Comment by hosh
19 hours ago
They all influence each other to one extent or another.
And, the Cynefine Framework defines “complexity” a bit differently than the intuitive way it’s often used.
The simple domain is a single dimension. The complicated domain is a system of factors. I think when most people say “complex”, they are really talking about what Cynefine labels as “complicated”.
The Cynefine complex domain is not so easily solved or reduced. It has emergent behaviors. The act of measuring tends to perturb the system. No single solution will ever solve something in the Cynefine complex domain, because the complex system will shift behavior, making solutions that worked before start working against it.
Examples are ecosystems and economies. Software systems tend not to be complicated, not complex, until you start getting into distributed systems.
One of the key insights of Cynefine is understanding that each of the domains has its own way of solving things and that often times, people use solutions and methods from one domain to solve problems characterized by a different domain.
You don’t solve problems in the complicated domain with methods from the simple domain.

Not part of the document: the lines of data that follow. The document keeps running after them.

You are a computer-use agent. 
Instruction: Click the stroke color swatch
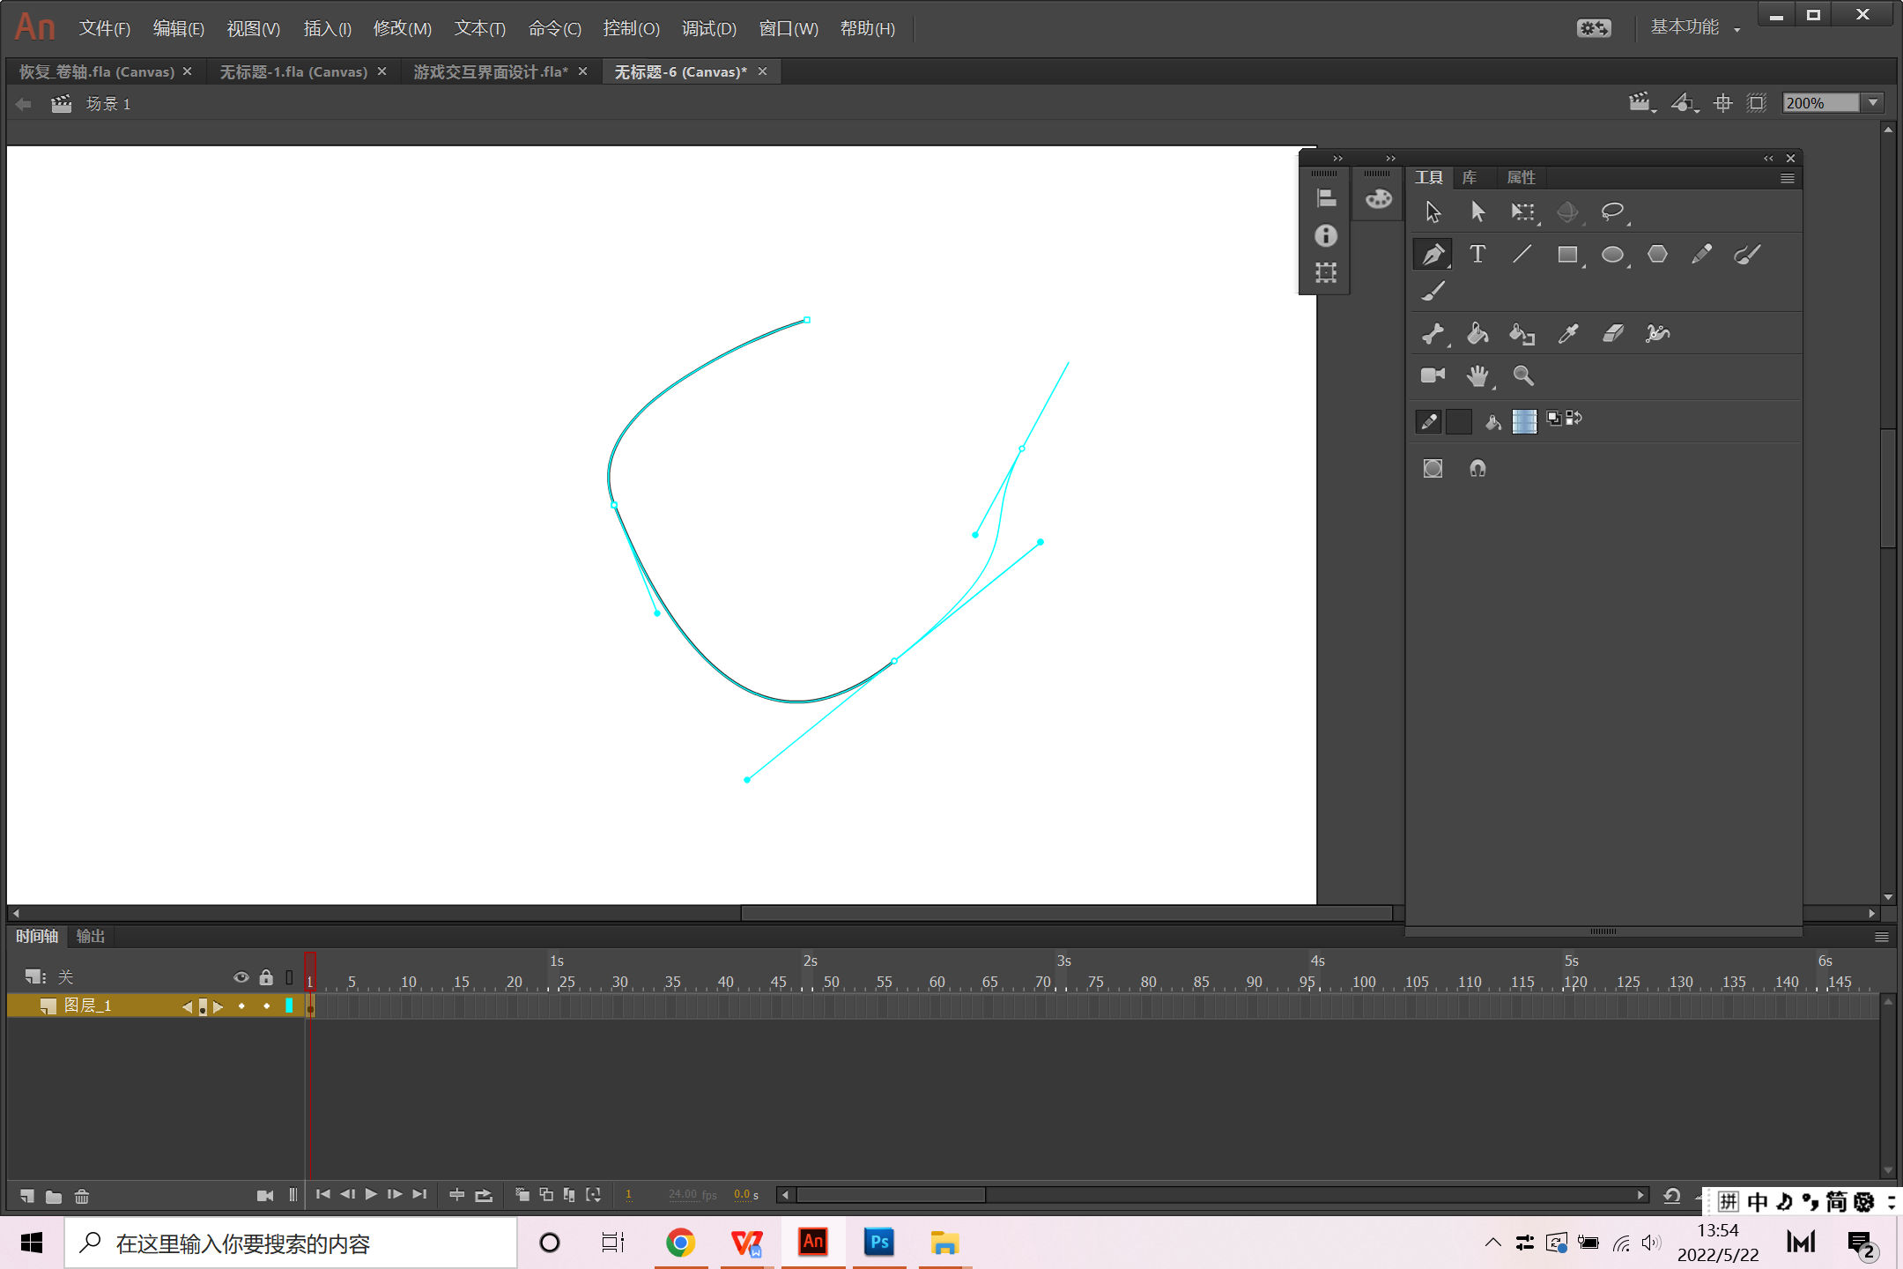tap(1459, 421)

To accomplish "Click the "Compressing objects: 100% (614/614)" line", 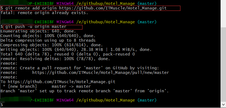I will (x=52, y=45).
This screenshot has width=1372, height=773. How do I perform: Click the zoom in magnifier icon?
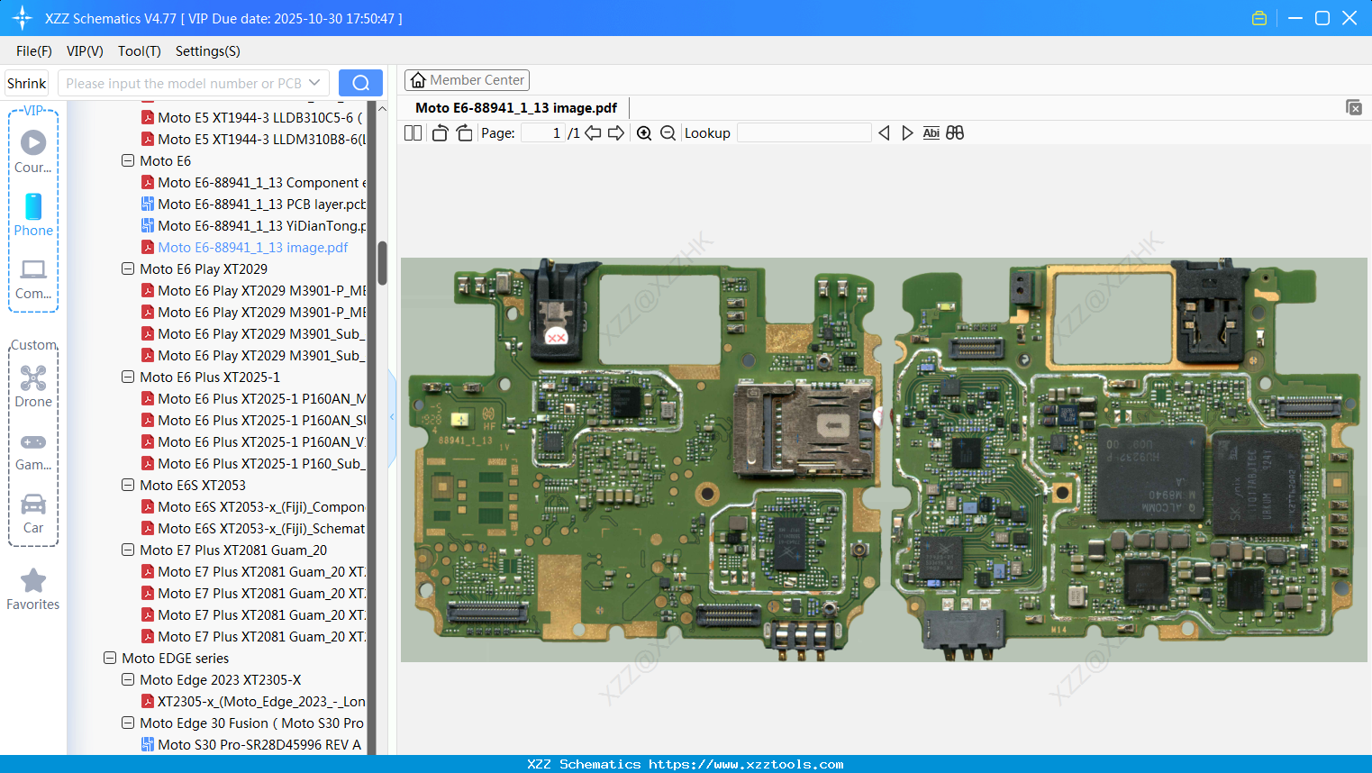(644, 133)
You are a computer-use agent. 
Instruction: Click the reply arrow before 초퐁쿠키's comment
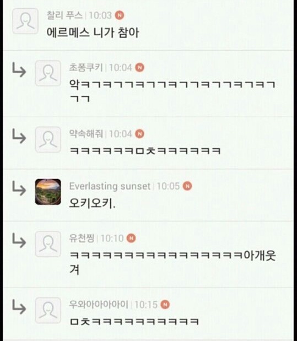[19, 70]
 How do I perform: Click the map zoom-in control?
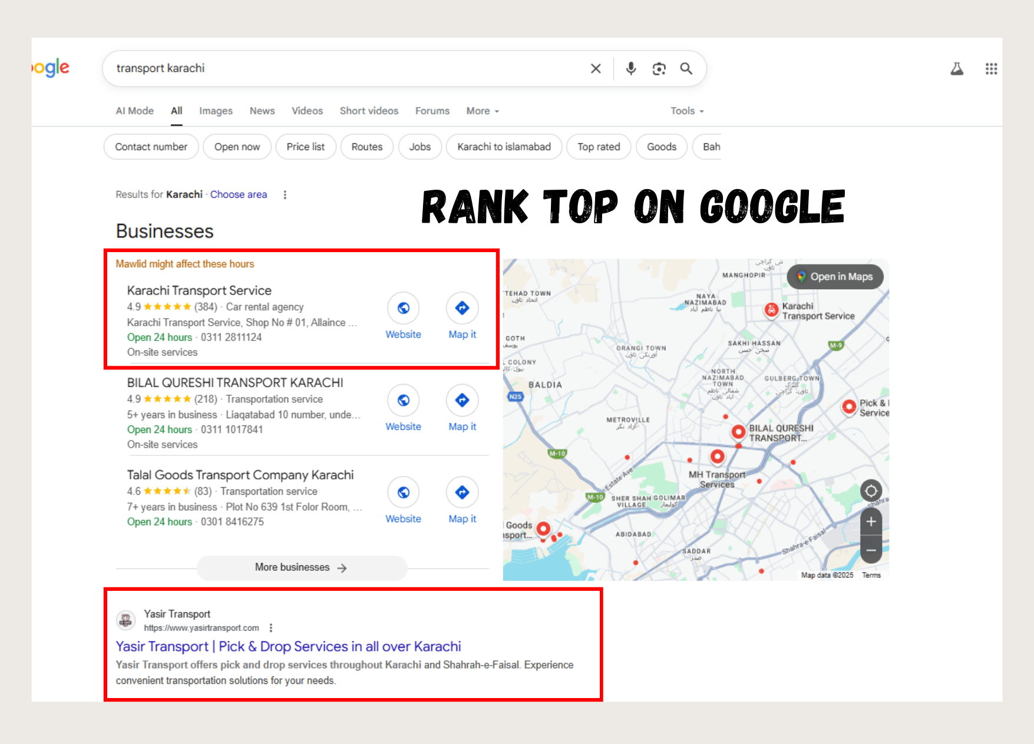(x=871, y=521)
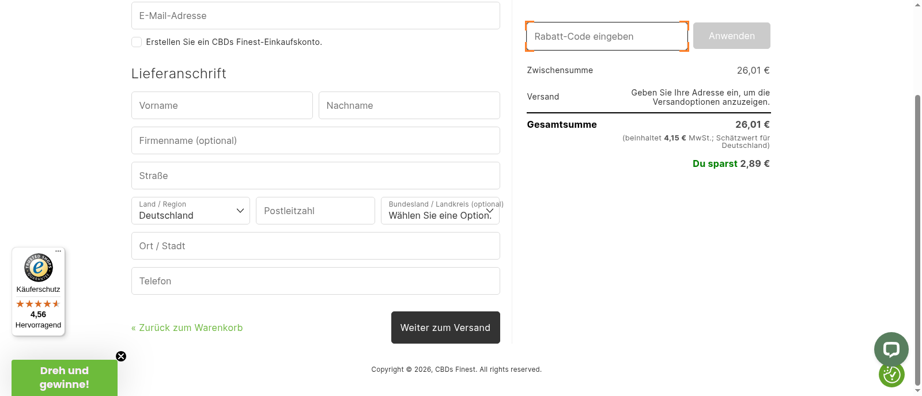Click the Telefon input field

pos(315,281)
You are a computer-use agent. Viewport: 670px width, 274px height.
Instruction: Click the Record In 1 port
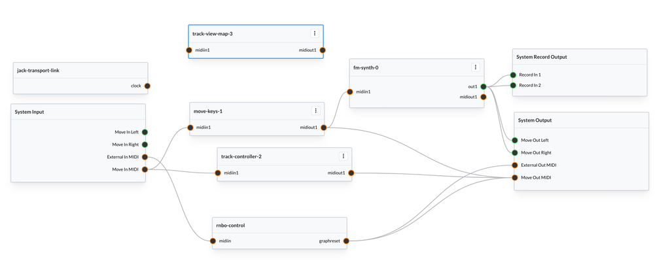(x=514, y=75)
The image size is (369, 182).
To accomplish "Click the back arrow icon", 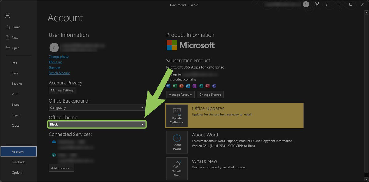I will pos(8,16).
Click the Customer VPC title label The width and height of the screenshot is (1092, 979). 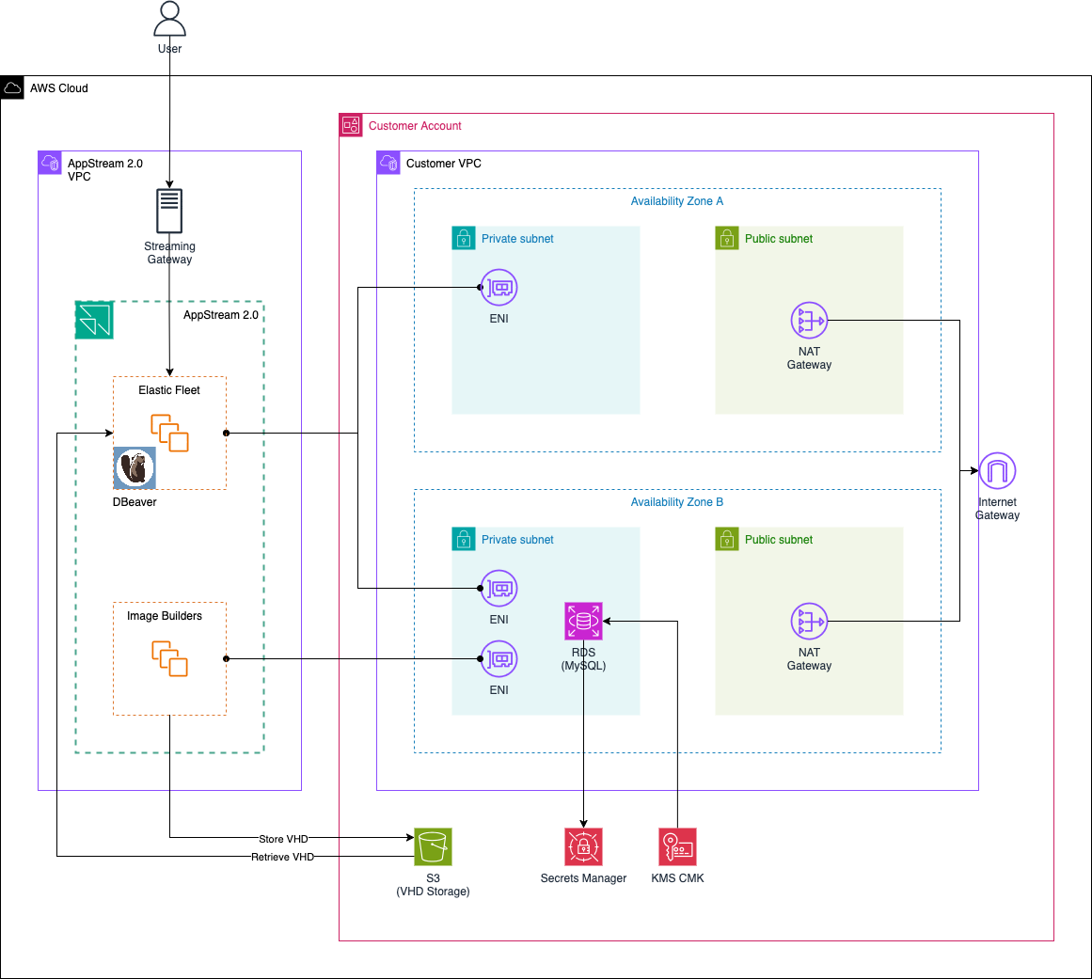coord(442,163)
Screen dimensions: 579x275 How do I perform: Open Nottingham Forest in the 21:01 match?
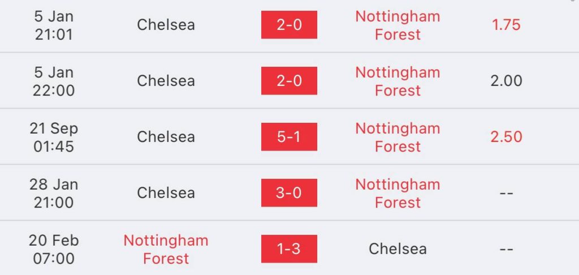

And you don’t solve problems in the complex domain with methods that work for complicated domains.
Totally agree on this.
The use of “complexity” in terms of systems theory in comparison to “complicated”, is often misunderstood.
I also agree that it’s a really good framework for evaluating problems and then making decisions on potential solutions because each has its own set of approaches.
Small nick pick. It’s “Cynefin” not “Cynefine”. The word is Welsh (Cymraeg). Roughly pronounced ke-ne-fin.
https://en.wikipedia.org/wiki/Cynefin_framework
Interesting and salient comment. But
> "Software systems tend not to be complicated, not complex, until you start getting into distributed systems."
these days so much software is "distributed systems".
I don’t know at what threshold a complicated system becomes complex.
For example, at a level of scale, Kubernetes start having emergent behavior.
On the other hand, it doesn’t take much to produce a complex system. The Boids simulation is a complex adaptive system in the form of a flock, yet each member of the flock concurrently follows only three basic rules.
Isn't Cynefine a framework designed to sell consultancy services?
I think complexity is a byword for 'unintentionally complicated' here.